Patients with a history of IVDA/IDU who present to the ED with fever and tachycardia should have blood cultures drawn, and clinicians should be aware of the possibility that bacteremia and sepsis exist.[15]
11 Opioid-Related Emergencies: When Highs May Become Fatal
The above radiograph shows a retained needle fragment in the arm following IV drug use.
Needle Fragment Foreign Body
Another complication that can result from the reuse of needles for IDU occurs when the needle breaks during injection.[12,16] The distal fragment from the broken needle can remain in the subcutaneous/soft tissues around the injection site (shown), or it can become an embolus.[16] Patients often develop local infection and inflammation around the retained fragment.

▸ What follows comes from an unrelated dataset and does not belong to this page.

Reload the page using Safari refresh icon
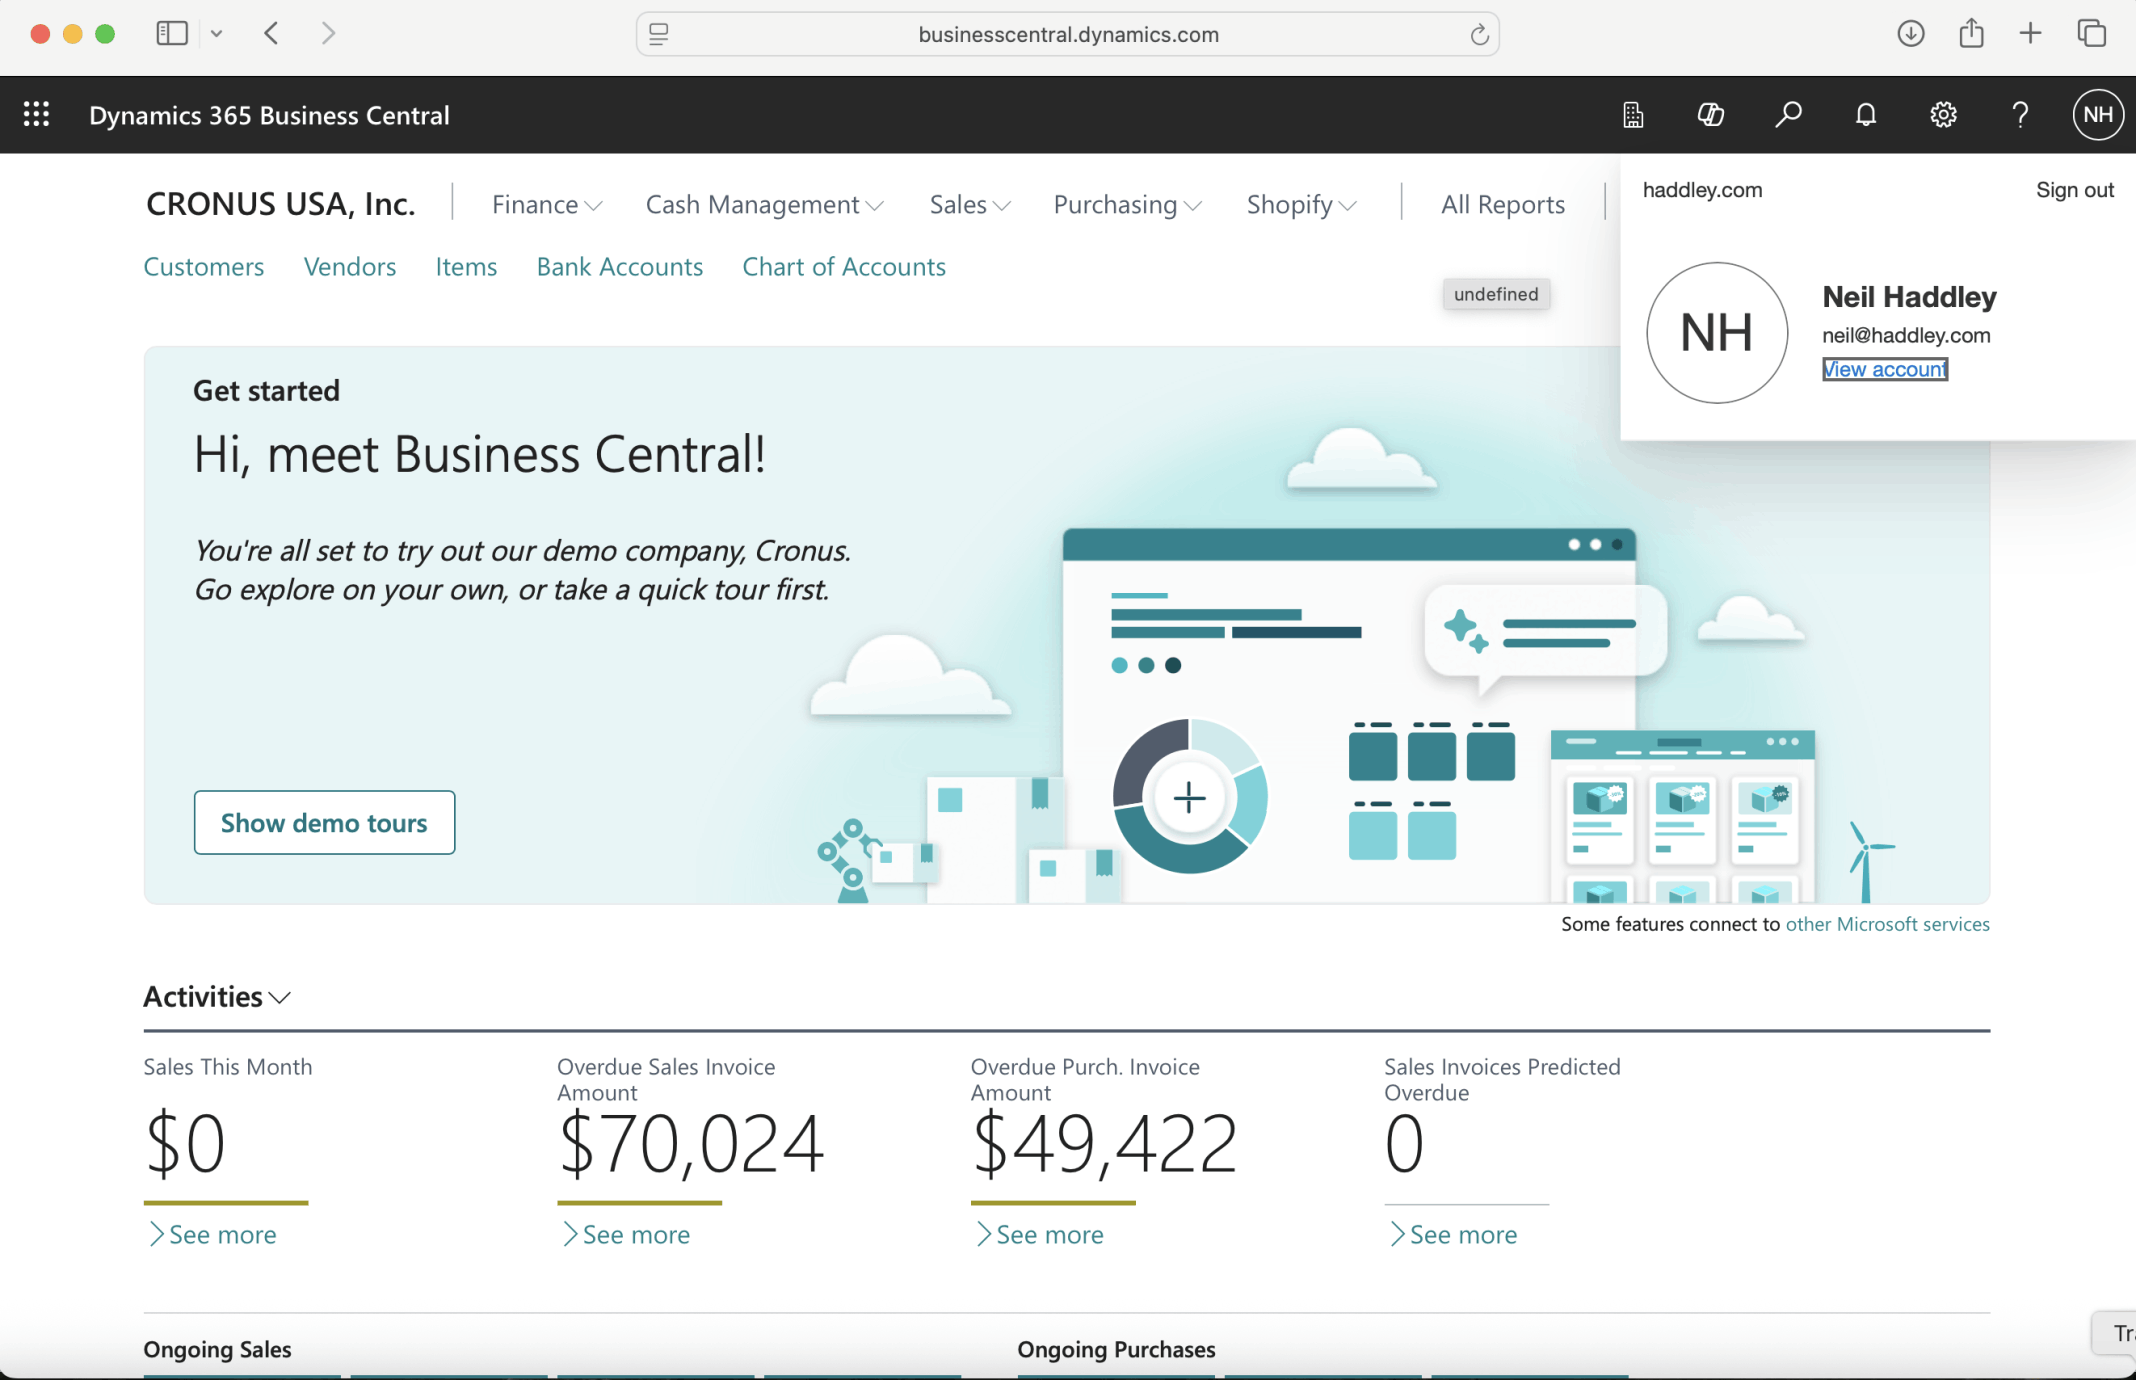2136x1380 pixels. point(1479,35)
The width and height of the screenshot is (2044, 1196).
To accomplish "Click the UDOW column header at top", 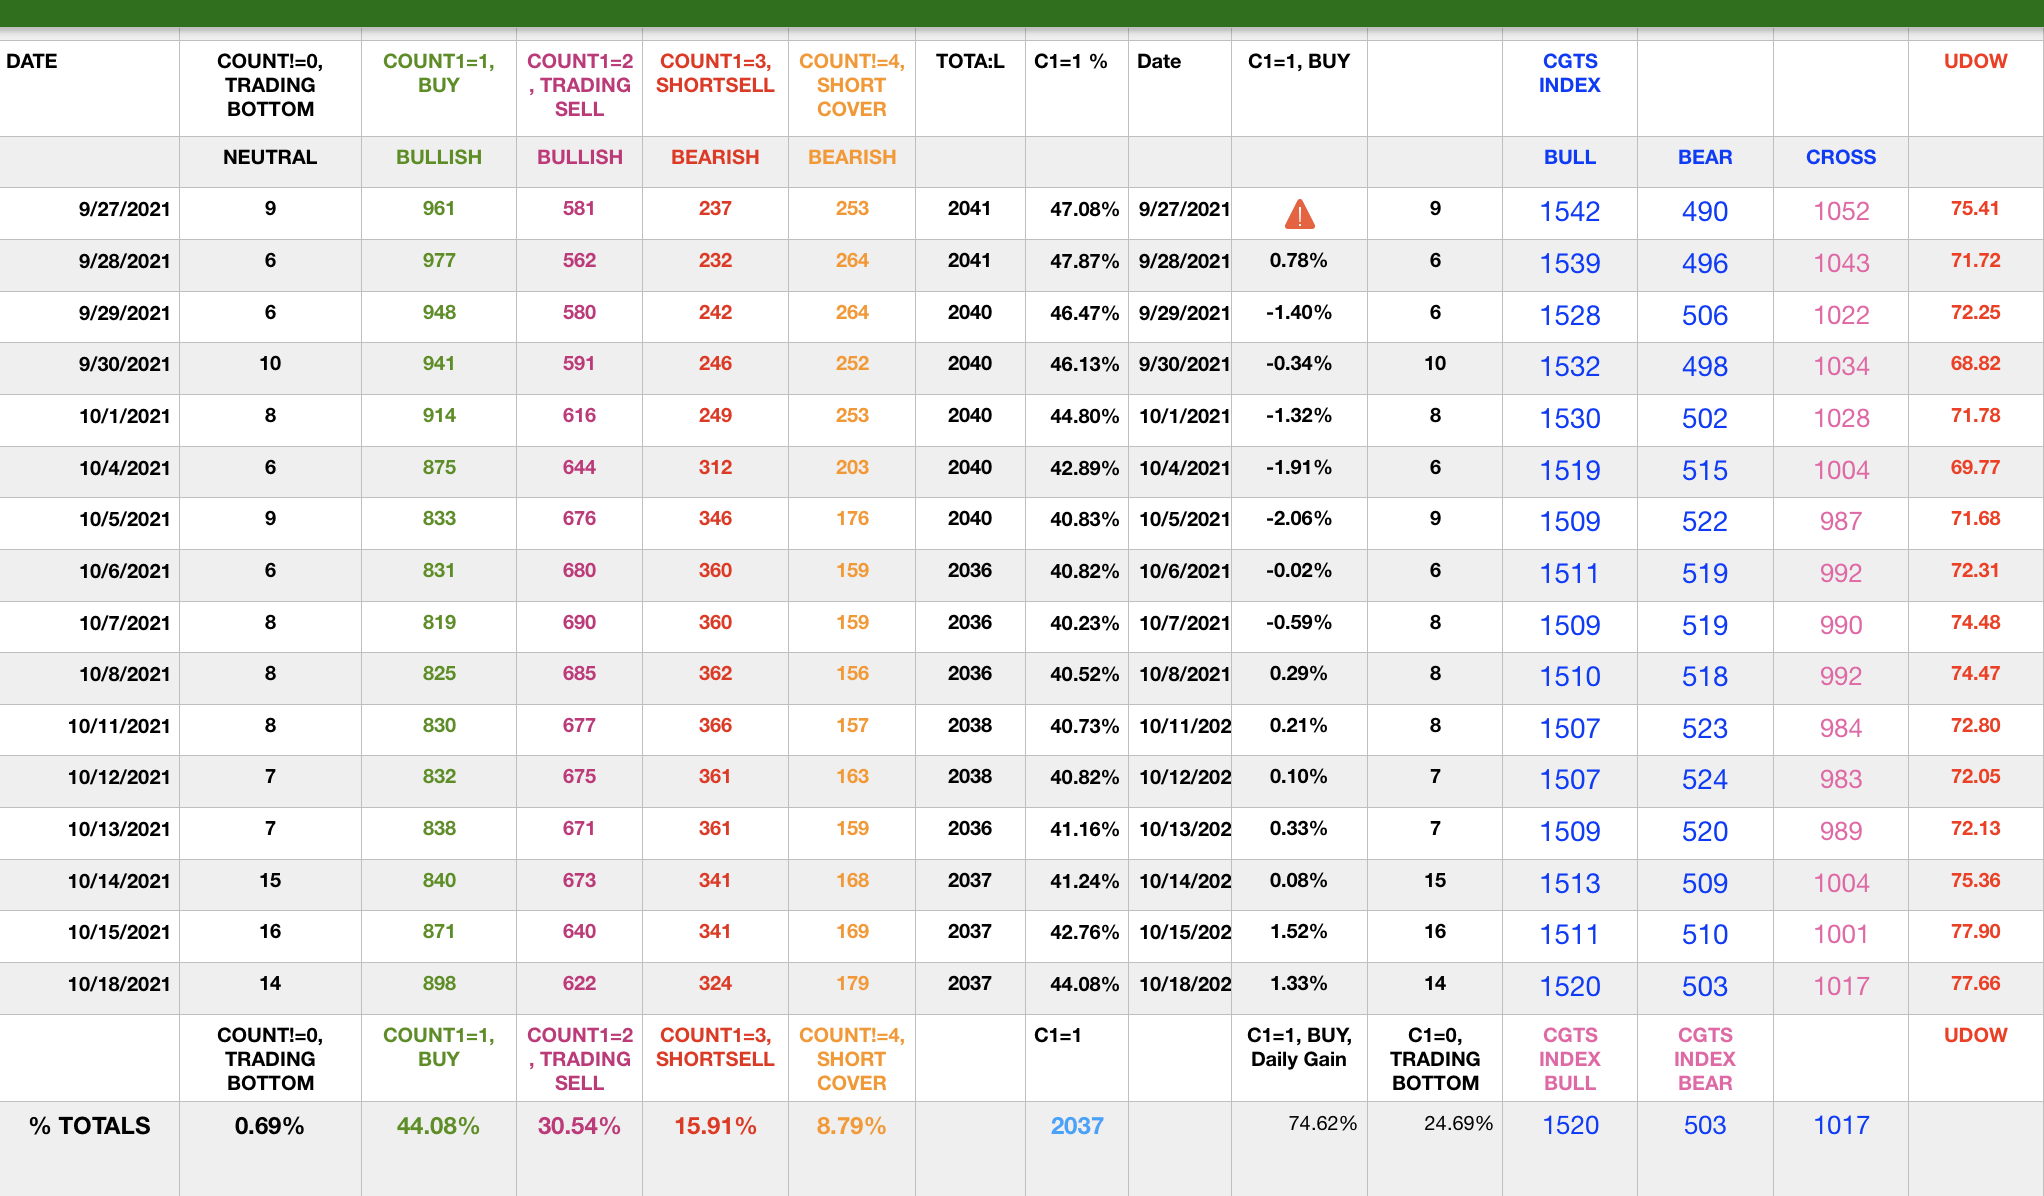I will 1975,61.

Ideally, once identified, the needle fragment is removed to prevent further problems.
11 Opioid-Related Emergencies: When Highs May Become Fatal
Loperamide Overdose
Many patients addicted to opioids sometimes use inexpensive and readily available substitutes, such as loperamide (Imodium). This over-the-counter medication works by acting on the opioid receptors in the large intestine.[17]
Using this drug at high dosages can result in opioid intoxication.[17] Unfortunately, at the larger dosages required to "get high," patients are at risk for QT prolongation, QRS widening, ventricular arrhythmias, and torsades de pointes (shown), because of loperamide's physiologic activity. These cardiac effects can result in syncope and death.[17]